A la vuelta salimos en el Snorri, un pequeño velero que mima el abuelo Delgado y en el que los niños se sienten piratas de la banda de la alegría y conquistamos el Mar Menor, incluso con un moderado lebeche. Fue un baño único, porque las aguas turbias de nuestro mar nos entristecieron y asustaron un poco, aunque días después El Gurullo nos dijo que cuando vuelvan las medusas, el mar volverá a estar claro.

Carlicos nos juntó en su casa para una barbacoa con aires alburquerquianos, césped artificial, calor y hamburguesas a conciencia. Después de chiringuito y playa y piscina y toques de cabeza y unas palas y un partido en la arena que perdimos los del Murcia. Lo que fue un día de playa completo.

El caldero del Gurullo nos llevó a lo más alto del verano, en un encuentro clásico de agosto con Javi, Nai, Maria José y Antonio como anfitriones de la felicidad. Allí Marian Calero nos dio una clase de alegría y otra de fotografía de las que no se olvidan. Jugamos al fútbol en el cachito de césped junto a la playa y nos reímos compitiendo entre niños y mayores. El día terminó haciendo surf sobre las suaves olas del tercer día de Levante en el Mar Mayor y Frida Kahlo.

Nos juntamos cuatro para ir al concierto de Los Secretos y nos salió una noche de verano de aquellas noches de verano en las que no mirabas el reloj y le decíamos buenas noches, o buenos días a la Isla Grosa entre canciones melódicas y sueños imposibles.

Conquistamos el espigón de El Estacio, andando por enormes piedras un camino espigado, pero precioso. Algunas piedras eran lisas y grandes en las que podías pararte y otras escarpadas y flojas que se movían, y amenazaban con tirarte al suelo. Sin pensar, avanzabas creyendo que cada paso era el adecuado, y no siempre era así, como en la vida, les expliqué a los peques, que sólo querían llegar al final para ver los barcos más cerca.

Aurori encontró una vieja petanca en el altillo del armario, y pasamos la tarde jugando una partida tras otra, y me acordé de aquellas petancas furtivas de bolas personalizadas de paseantes de perros en los parques de Nueva York. Disfrutamos quitándonos la bola más cercana, y ganaron ellos, claro. Como siempre. Después, baño largo, al atardecer, de esos en los que se nota el fresco cuando cae el sol, cada día un rato antes, y te descubres haciendo planes para el nuevo curso.

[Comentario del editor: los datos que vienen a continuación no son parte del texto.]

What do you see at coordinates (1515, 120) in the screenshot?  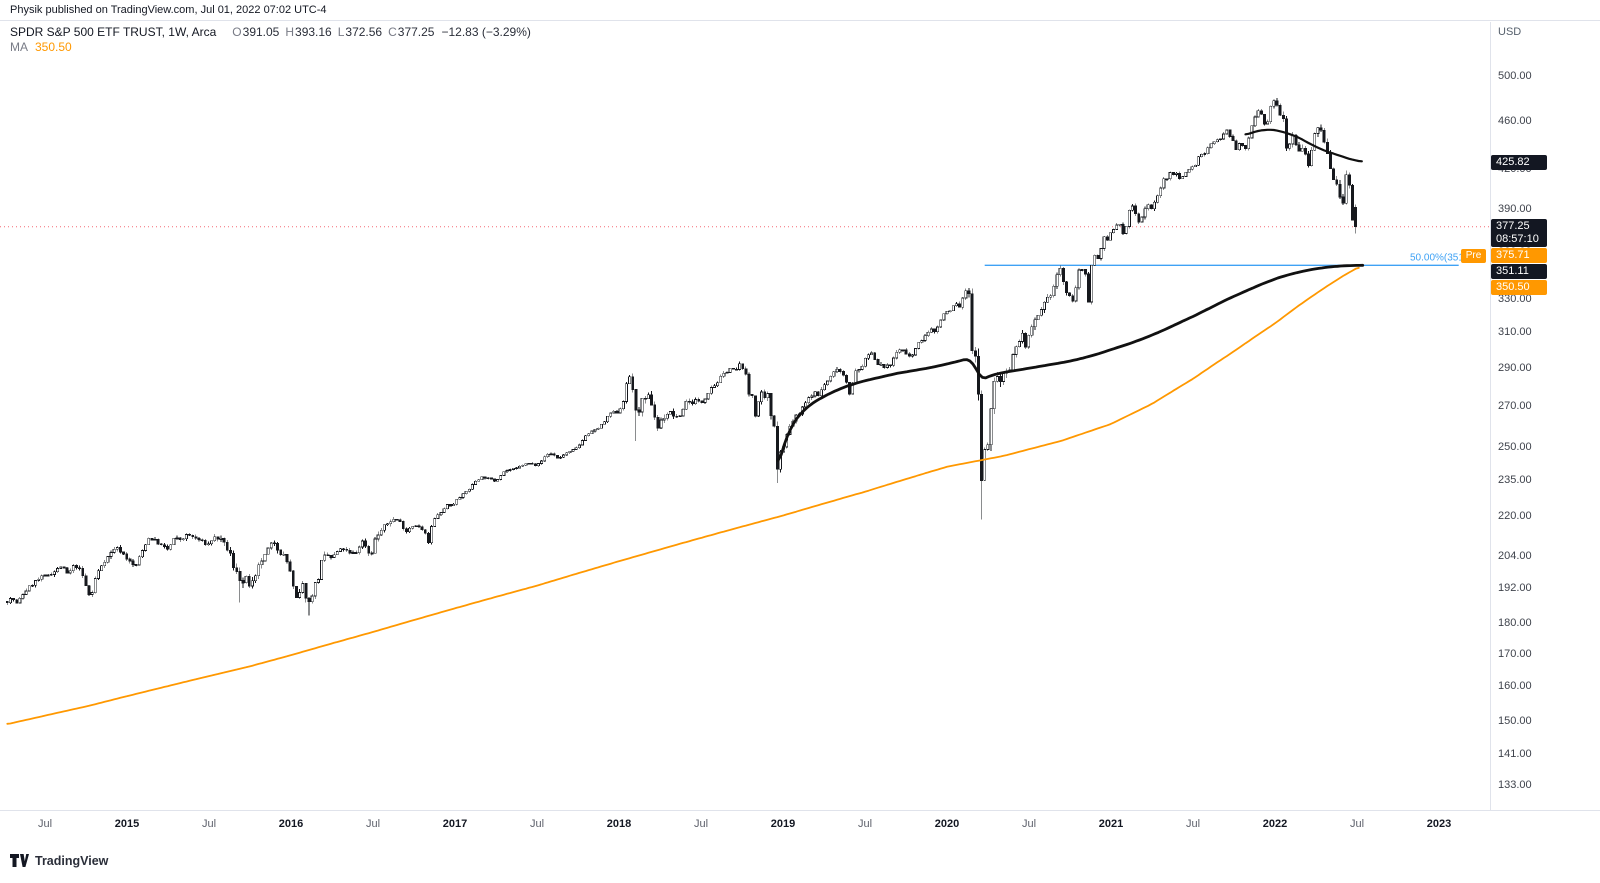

Y pasa un verano más, con sus momentos mágicos, esos momentos que serán los que guardemos para siempre. Ahí están, aunque algunas veces no lo parezca. Ahí estamos, y seguiremos estando, los soldadicos del ejército de la alegría, dispuestos a enarbolar la bandera de bucear con los ojos abiertos, las partidas de petanca y las canciones melódicas dedicadas a las islas. ¿Ha sido un buen verano? Vale.